Sure, but a few months (or even until the end of this nursery school year, whilst recognizing the importance of early intervention) may well save time and a lot of angst in the overall picture.

I'm not advocating waiting indefinitely. But we know that the team is going into school next month. That's not thinking about an opening a file.

I would be making sure my ducks were in a row at school and with the team prior to the visit, and making sure that as much use was got out of that relationship as possible. I wouldn't be discounting that very real action before it has even taken place.

I agree with madwomanintheattic on this one. The SEN CoP specifically says "the critical question is whether there is convincing evidence that, despite the school, with the help of external specialists, taking relevant and purposeful action to meet the child?s learning difficulties, those difficulties remain or have not been remedied sufficiently and may require the LEA to determine the child?s special educational provision."

This, I would say, allows the LA to take the 'wait and see' view for at least another term.

Thank you all for the replies - just read them.
Lougle - I really appreciate your posts and it has given me much to consider. From our very first appointments, proffs have said DD is quite unusual/complex.
Star and madwoman - thank you both for your views. I work the in public sector, and I think this is perhaps part of my difficulty in deciding what to do next. I am not by nature "all guns blazing" and I can see how playing the long game may ultimately be effective. On the other hand, I have also seen the effects of inertia and intransigence in the application of policies - hasten to add I don't work for a Dept where decision making directly impacts children..
I have much to think about now. I just want to do what is best for DD.
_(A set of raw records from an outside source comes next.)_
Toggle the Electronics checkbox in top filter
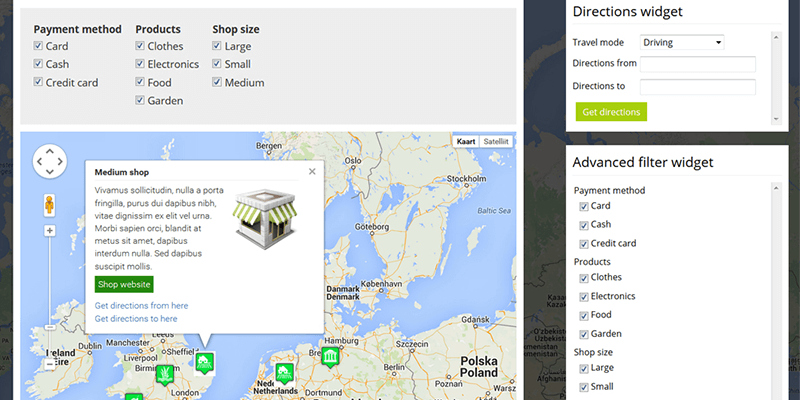This screenshot has width=800, height=400. [141, 64]
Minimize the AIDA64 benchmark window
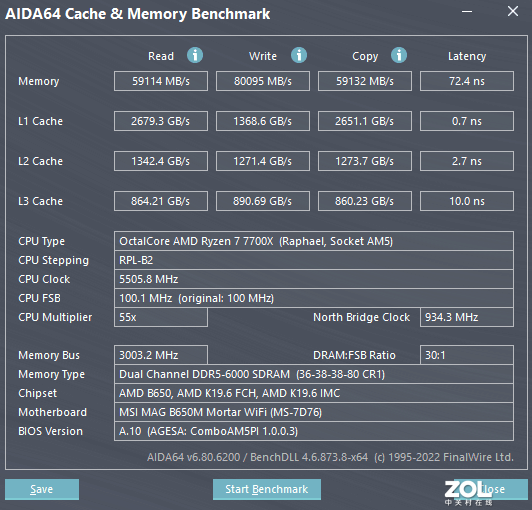Screen dimensions: 532x510 click(x=467, y=12)
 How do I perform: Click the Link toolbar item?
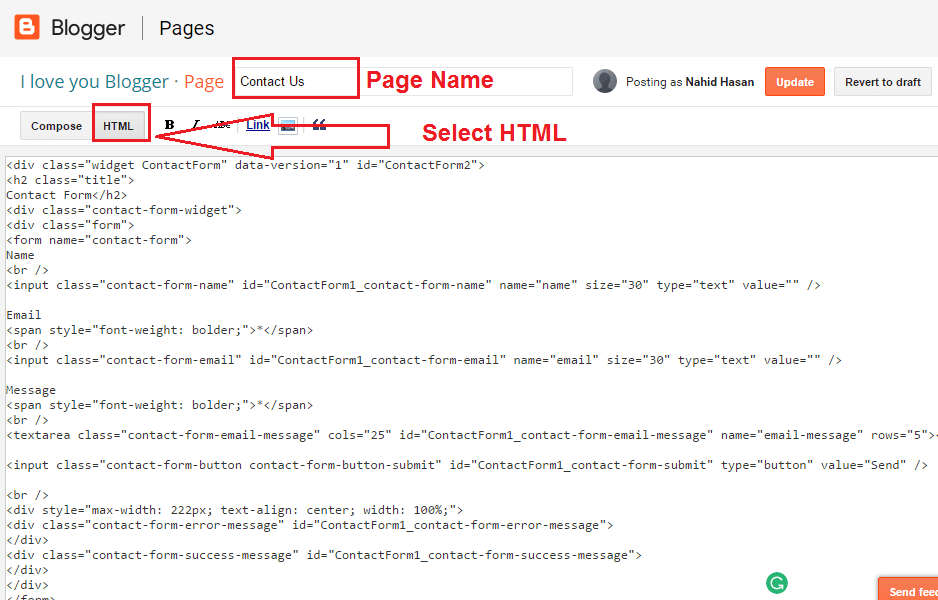pyautogui.click(x=258, y=125)
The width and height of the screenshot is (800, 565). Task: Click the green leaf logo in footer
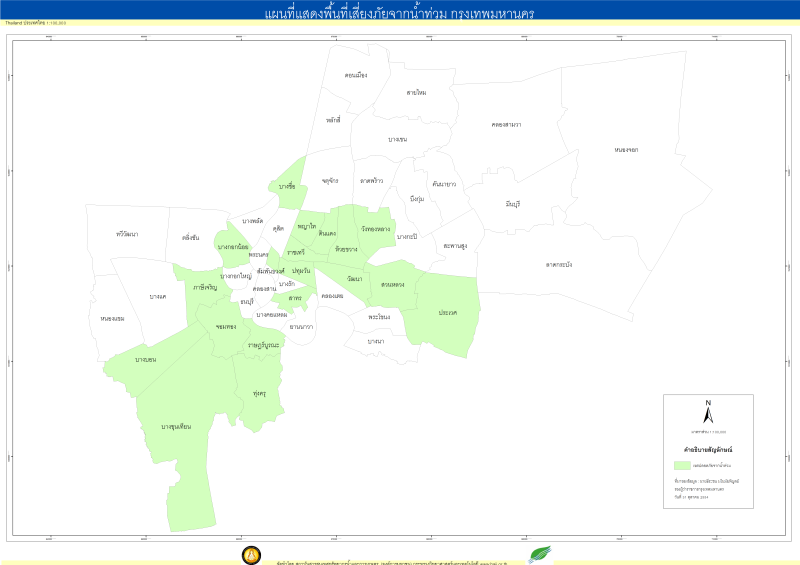(540, 554)
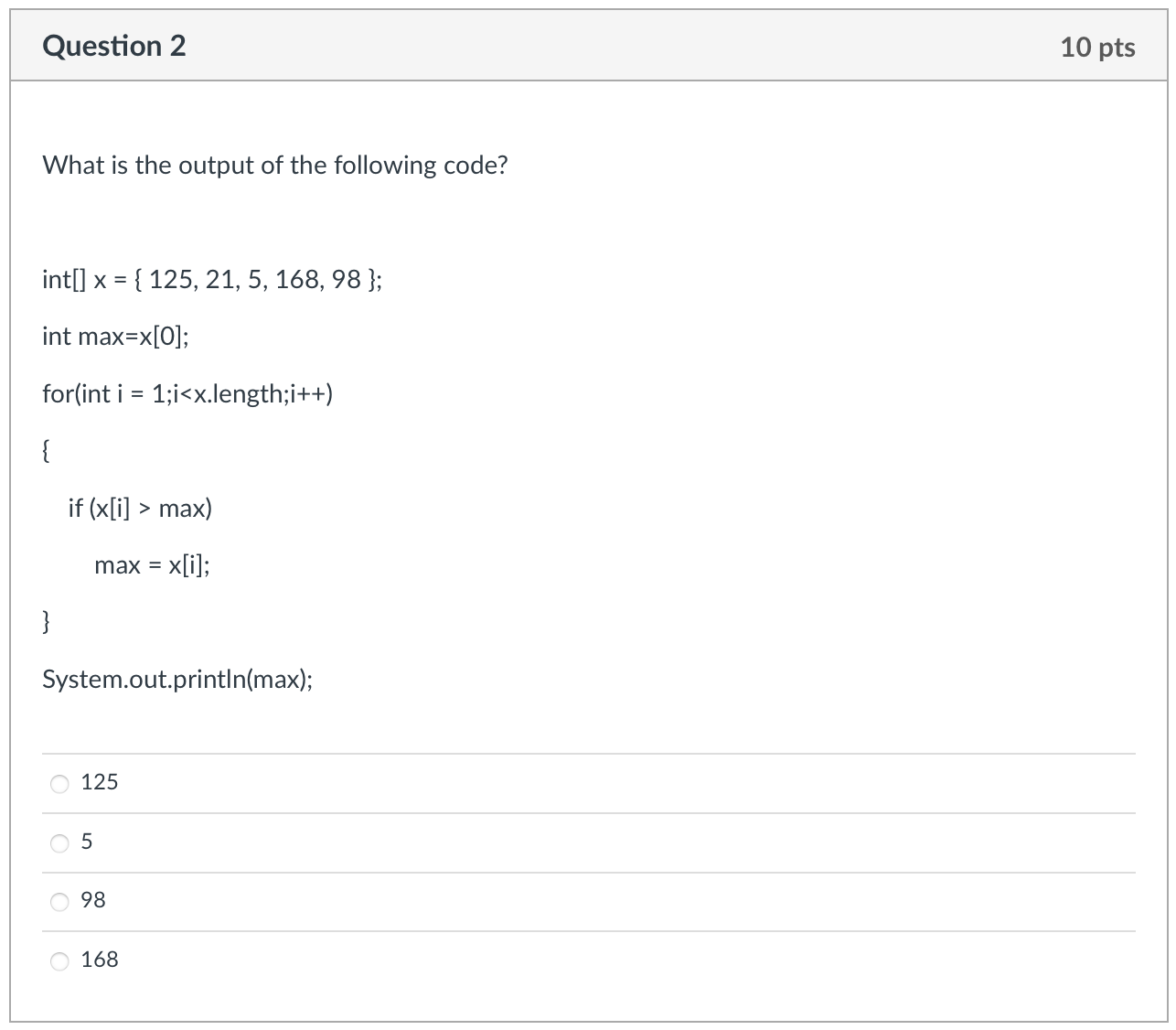The width and height of the screenshot is (1176, 1030).
Task: Click the System.out.println(max) statement
Action: pyautogui.click(x=177, y=680)
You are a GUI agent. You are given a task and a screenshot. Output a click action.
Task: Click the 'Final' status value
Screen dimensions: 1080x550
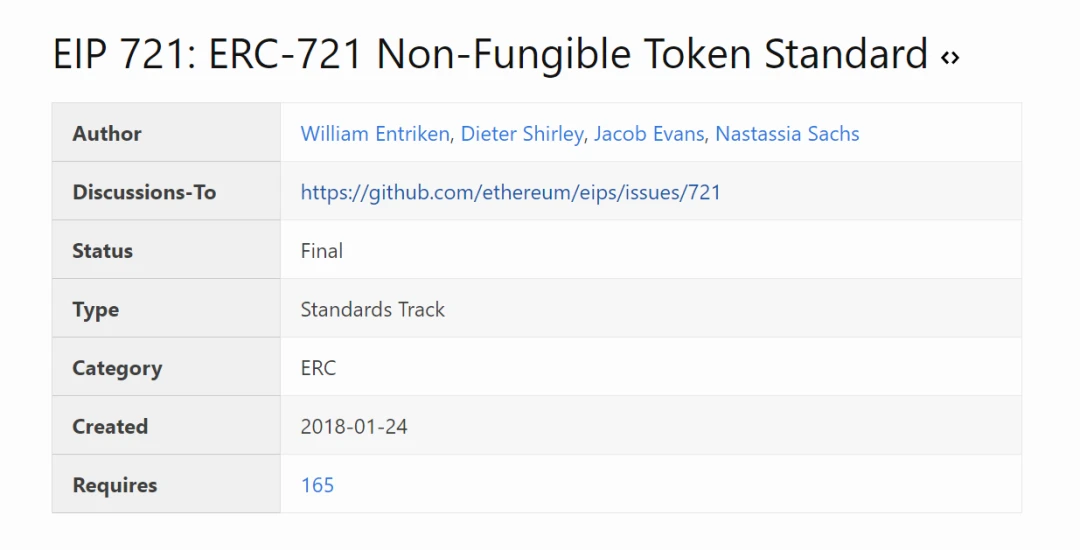(x=322, y=251)
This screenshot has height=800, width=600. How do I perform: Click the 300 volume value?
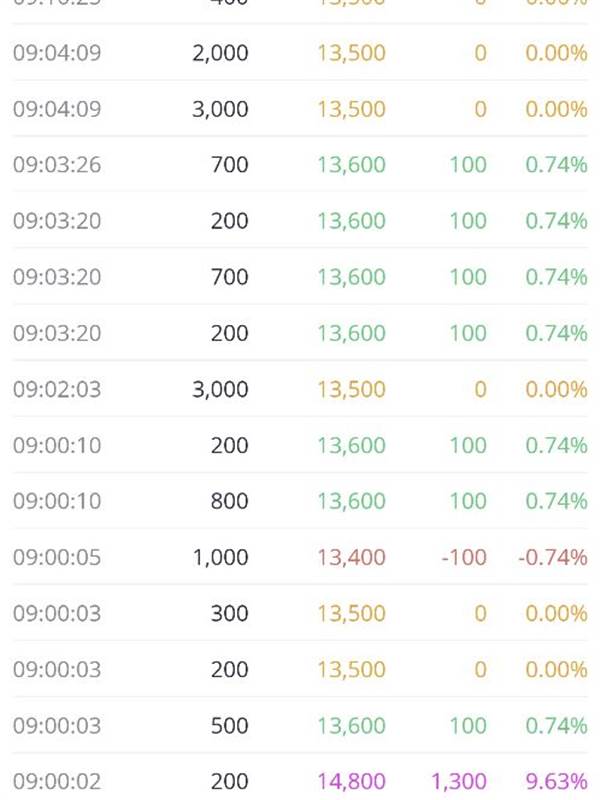click(229, 613)
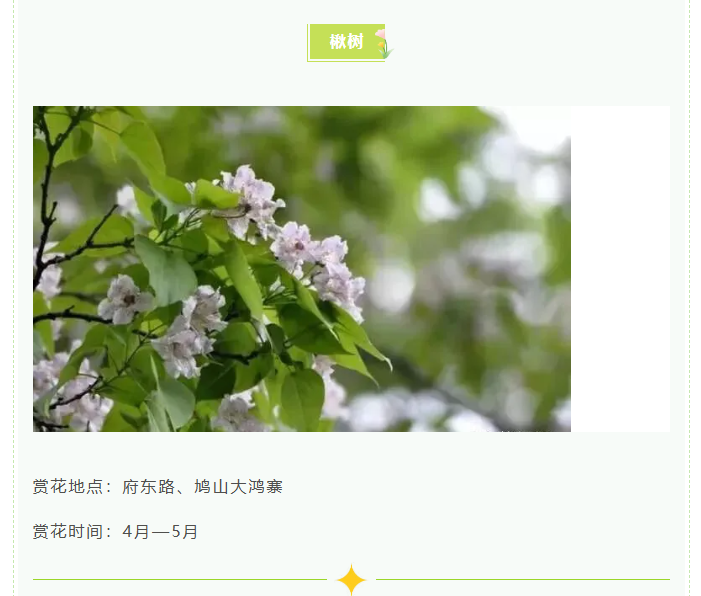
Task: Click the topmost flower cluster in photo
Action: [x=250, y=199]
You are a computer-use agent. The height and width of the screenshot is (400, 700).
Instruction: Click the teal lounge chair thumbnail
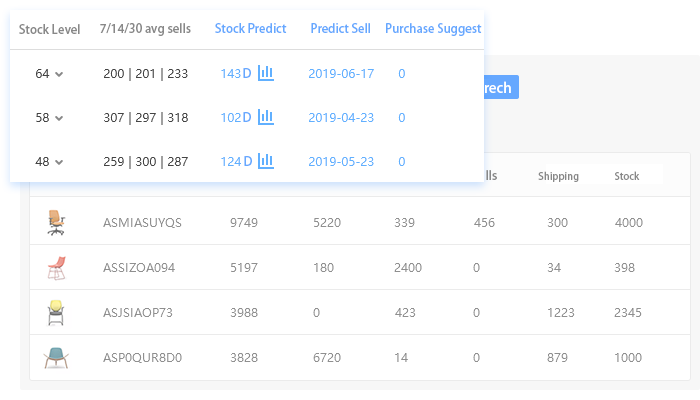(56, 357)
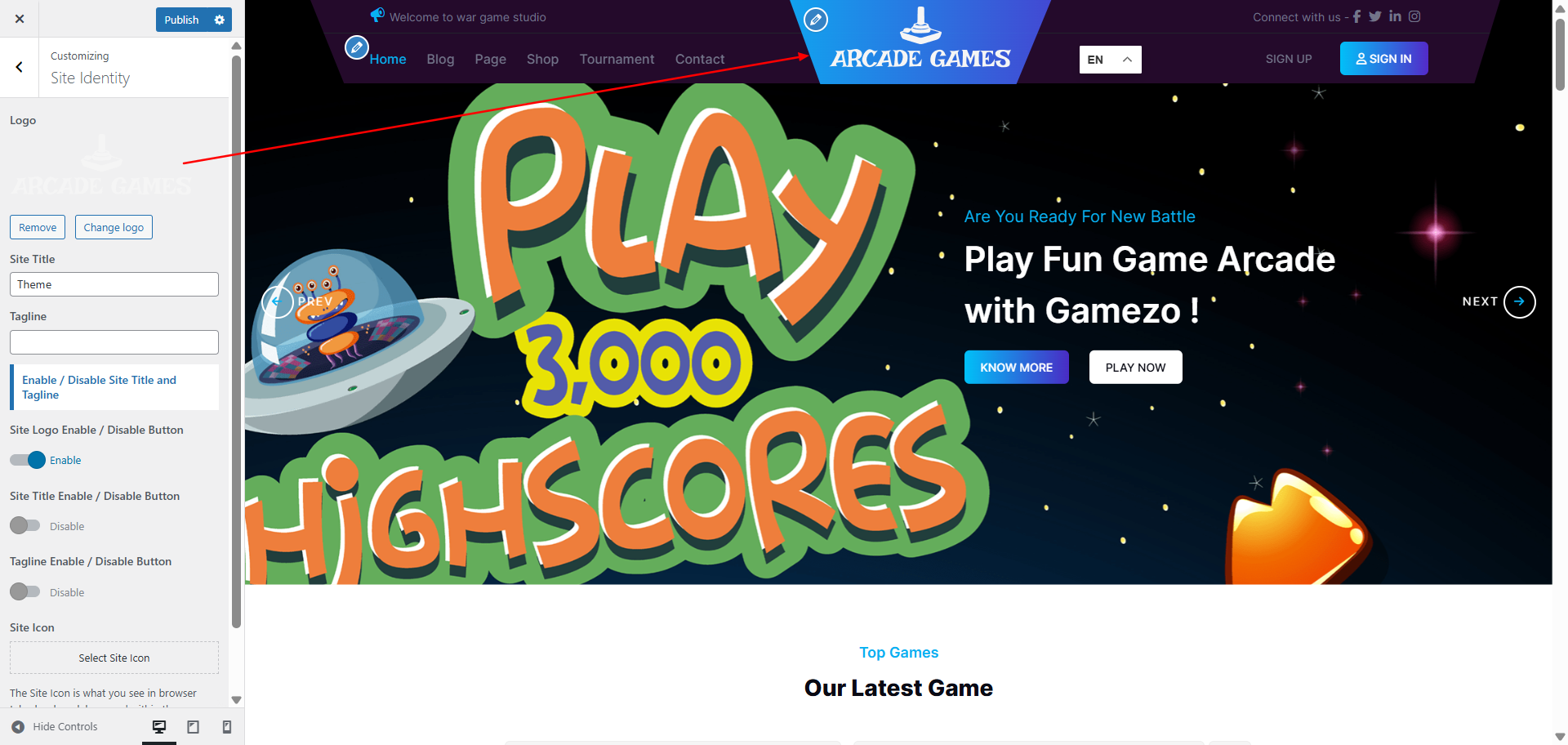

'I am not by nature "all guns blazing"'

You know what? Neither was I once.

'and I can see how playing the long game may ultimately be effective.'

Yes. You are probably right to keep people onside whilst you are all going in the same direction and see how far you can get. Though I would recommend this was done 'actively' with constant evaluation, rather than ignoring things for a bit and hoping they sort themselves out iyswim.

'I work the in public sector, and I think this is perhaps part of my difficulty in deciding what to do next.'

Yes. Me too, or at least I did. One of my jobs was even to help an LA to reduce their spend on Statements, god help me. I saw some REALLY committed people, but the bloody politics......grrrr. It holds everything up and justifies going round in circles as some kind of human right!

'On the other hand, I have also seen the effects of inertia and intransigence in the application of policies - hasten to add I don't work for a Dept where decision making directly impacts children..'

Yep. One of the reason I was fast, (and I was -relatively) at getting provision for my ds was because I understood the 'code' woven in between all of the promises and knew straight away that it was nonsense LA speak, even if the person delivering the talk believed in it (and often they really really do).

Yes Star- this is why I am worried...

sorry, posted too soon - meant to say that in all conversations re. DD I have had, I have had no doubt that everyone has good intentions towards her. It's just that as it moves up the line for decision making, I have seen the individual get lost.

Sure, and that's why I tell everyone to include lots of photographs with their eventual parental statement for SA. But at this point, you don't have the evidence you need to appeal.

I've never been passive with health or Ed profs - and we have moved so often that we constantly have to integrate into new teams - and that's really why I think it's so important to build relationships and gather evidence - I've never had time to waste on appeals etc - I've always had to get it right first time, or dd2 wouldn't have any support at each new setting.